Fortschritt in kleinen Schritten

Ist Ihr Kind noch nicht bereit, den Schulweg alleine zu gehen? Dann helfen Sie ihm, indem Sie es zu Beginn noch den ganzen Weg begleiten und dann in Mini-Schritten den begleiteten Teil des Weges verkleinern (anfangs sind es vielleicht nur ein paar wenige Meter). Kündigen Sie den neuen Punkt, an dem Sie sich von ihm in Zukunft verabschieden werden, immer schon einen Tag vorher an, damit es sich an den Gedanken gewöhnen kann. Wenn sich Ihr Kind vehement dagegen wehrt, probieren Sie es einfach in ein paar Wochen nochmals. Irgendwann werden Sie es sicher schaffen, Ihr Kind ein kleines Stück aus seiner Komfortzone zu locken. Oder vielleicht sagt Ihr Kind sogar irgendwann von selbst, dass es ein Stück des Weges alleine gehen möchte. Denken Sie immer daran: in ein paar Jahren ist Ihr Kind ein Teenager und Sie werden wehmütig an die Zeit zurückdenken, in der Sie es noch begleiten durften. Das ist zwar ein kleiner Trost, aber es hilft vielleicht, die jetzige Situation zu akzeptieren und zu erkennen, dass nichts im Leben so bleibt, wie es ist. Auch andere Probleme, wie zum Beispiel das Sauberkeitstraining, lassen sich mit kleinen Schritten angehen.
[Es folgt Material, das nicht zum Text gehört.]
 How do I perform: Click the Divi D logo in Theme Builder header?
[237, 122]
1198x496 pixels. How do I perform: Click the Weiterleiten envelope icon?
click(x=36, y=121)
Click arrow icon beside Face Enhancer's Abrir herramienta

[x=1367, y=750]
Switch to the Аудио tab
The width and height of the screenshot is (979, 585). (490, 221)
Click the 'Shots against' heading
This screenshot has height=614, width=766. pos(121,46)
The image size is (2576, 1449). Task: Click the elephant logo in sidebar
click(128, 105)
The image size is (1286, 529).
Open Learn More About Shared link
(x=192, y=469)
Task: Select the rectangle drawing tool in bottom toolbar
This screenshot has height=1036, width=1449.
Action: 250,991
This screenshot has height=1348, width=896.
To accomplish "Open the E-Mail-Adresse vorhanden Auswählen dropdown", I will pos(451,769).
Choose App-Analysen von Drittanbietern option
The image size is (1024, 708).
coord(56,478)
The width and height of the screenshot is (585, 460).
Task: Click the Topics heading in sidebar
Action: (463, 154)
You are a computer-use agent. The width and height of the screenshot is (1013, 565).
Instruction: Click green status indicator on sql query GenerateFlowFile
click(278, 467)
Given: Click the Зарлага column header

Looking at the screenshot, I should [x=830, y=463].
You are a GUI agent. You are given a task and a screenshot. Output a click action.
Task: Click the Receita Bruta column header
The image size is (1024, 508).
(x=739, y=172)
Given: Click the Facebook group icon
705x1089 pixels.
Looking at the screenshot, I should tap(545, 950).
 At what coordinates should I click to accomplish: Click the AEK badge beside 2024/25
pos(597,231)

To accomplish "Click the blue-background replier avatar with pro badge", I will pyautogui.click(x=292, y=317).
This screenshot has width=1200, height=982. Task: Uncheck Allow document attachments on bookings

Den Glauben an Ihr Kind nicht verlieren

Haben Sie Vertrauen in Ihr Kind und in den Weg, den es machen wird.  Auch Asperger-Kinder entwickeln sich weiter, einfach in ihrem eigenen Tempo. Je älter sie werden, desto robuster sind sie und können mit unterschiedlichen Herausforderungen besser umgehen. So wird Ihr Kind ganz sicher eines Tages den Schulweg alleine meistern, einen Zahnarztbesuch aushalten oder sich abends selbständig fürs Bett parat machen können. Der grosse Unterschied zu Gleichaltrigen besteht darin, dass Ihr Kind länger braucht, um diese Schritte zu wagen. Sie können den Zeitpunkt nicht beeinflussen an dem es den nächsten Schritt macht, aber indem Sie Vertrauen in Ihr Kind setzen, zeigen Sie ihm, dass Sie an seine Fähigkeiten glauben und hinter ihm stehen. Denken Sie an das Sprichwort: «Das Gras wächst nicht schneller, wenn man daran zieht.»

Das Umfeld aufklären

Indem Sie offen mit der Diagnose umgehen, können Sie viele schwierige und unangenehme Situationen im Vornherein entschärfen. Wenn Ihr näheres Umfeld über die Diagnose Bescheid weiss, wird Ihnen und Ihrer Art, wie Sie Ihr Kind erziehen, mehr Verständnis entgegengebracht. Nach Aussen mag es vielleicht etwas seltsam wirken, dass Sie Ihr achtjähriges Kind noch auf dem Schulweg begleiten. Indem Sie der Lehrperson oder den Nachbarn erklären weshalb, werden Sie sicherlich weniger Kommentare und erstaunte Blicke dafür ernten.